For the project I’m currently working on, I would like to be able to do multiple different calculations without prior knowledge about what to calculate. The formula that the kernel should execute can contain the basic arithmetic operators, and the input variables will always be the same i.e. x[n] and y[n] and each thread does one single calculation.
So at one time a kernel needs to execute [font=“Courier New”]output[i] = x[i] / (2 - y[i])[/font], while the next time it could be [font=“Courier New”]output[i] = 15.5 + y[i] - (x[i] + 0.5)[/font].

These calculations will come from another program (statistical package) which I linked to CUDA, and now I’m wondering if it’s possible to implement this. I thought the most obvious way would be to make an expression tree (like this one) which might be some work to do without recursion, since I’m far from being a programming expert…

The other option I thought about was using simple regular expressions to alter a kernel-template and include this at runtime using the driver-api (compile as cubin-file?). Although I read about this possibility, I don’t have a clue yet how to make that actually work (the RE is no problem though).

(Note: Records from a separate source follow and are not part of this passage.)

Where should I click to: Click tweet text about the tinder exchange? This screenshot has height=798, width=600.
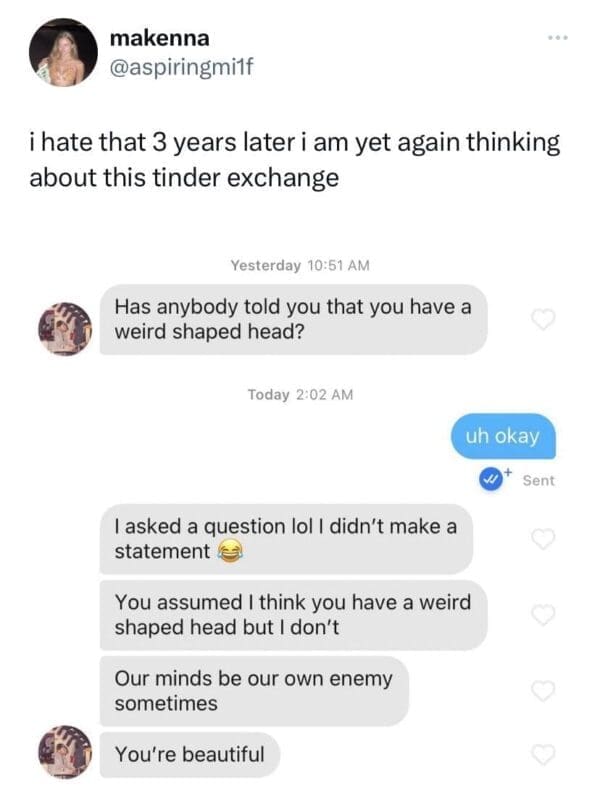point(295,160)
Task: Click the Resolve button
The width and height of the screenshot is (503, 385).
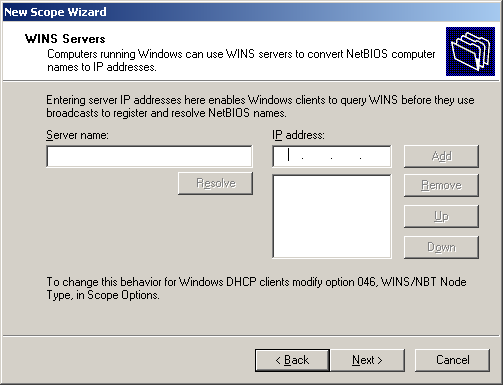Action: [x=216, y=183]
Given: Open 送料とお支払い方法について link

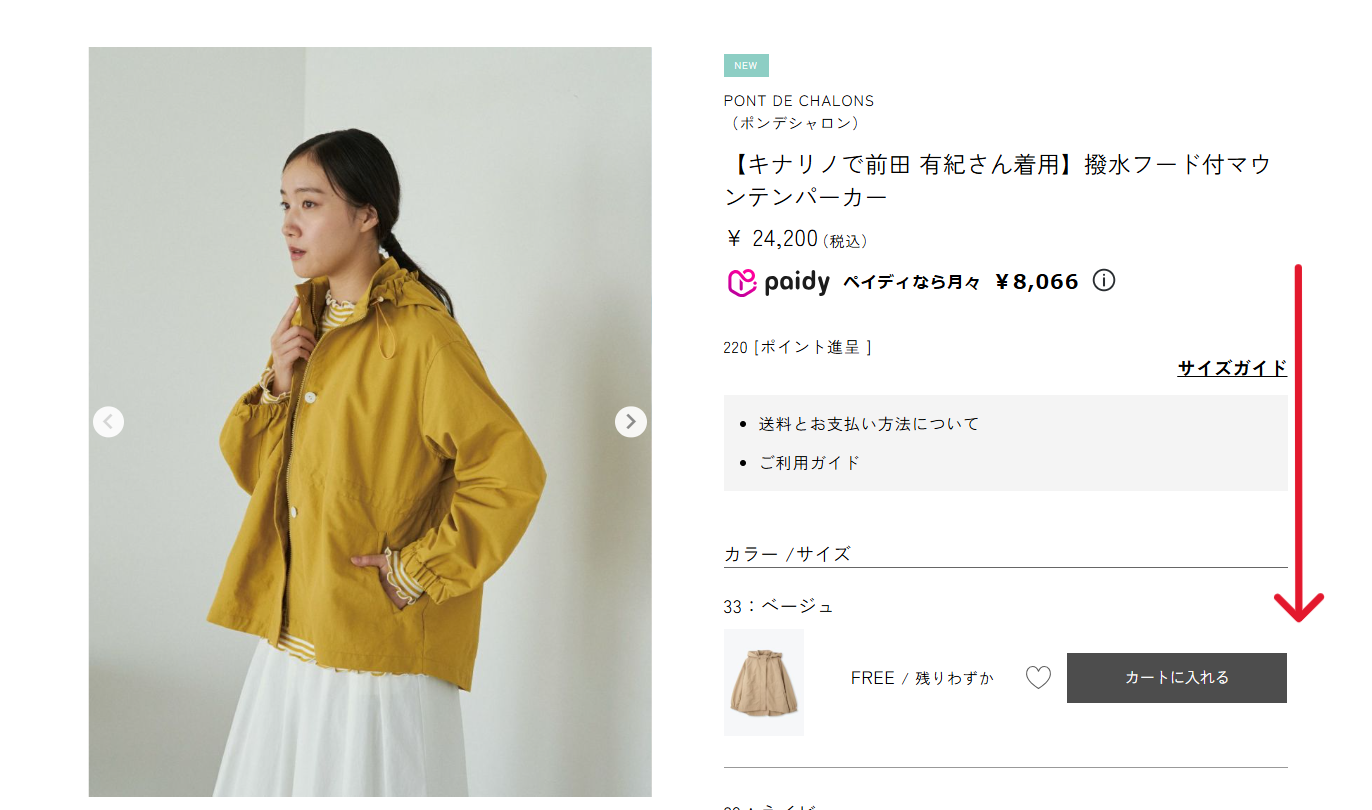Looking at the screenshot, I should tap(869, 424).
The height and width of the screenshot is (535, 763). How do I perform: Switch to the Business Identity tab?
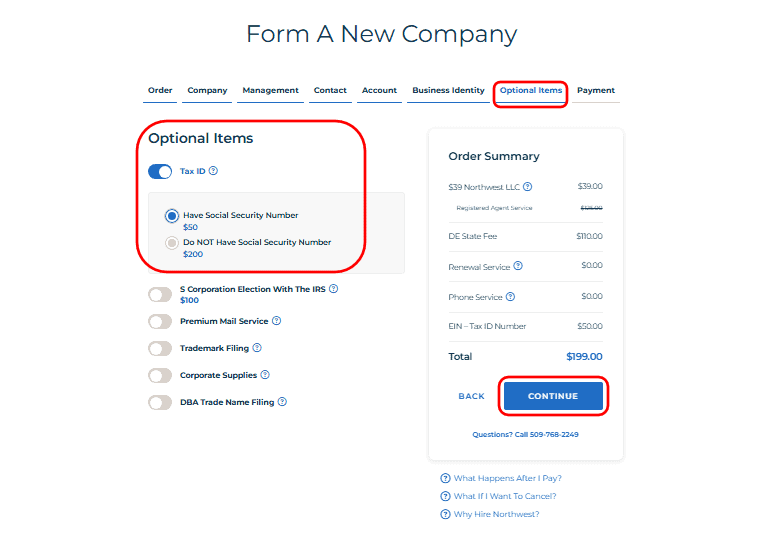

Any help or advice is highly appreciated!

  • Marcel.

Just my first thought, parse the expression on the CPU and reorder the computation to be a stack based evaluation, like reverse polish notation.
So you’d change “x/(2-y)” into the operations

push x
push 2
push y
do -
do /

Such a simple list can then be evaluated by the GPU without recursion or difficult parsing. If you know your stack has limited depth you can use registers, but even an arbitrary depth stack would work OK by using shared RAM… that may limit your thread count though.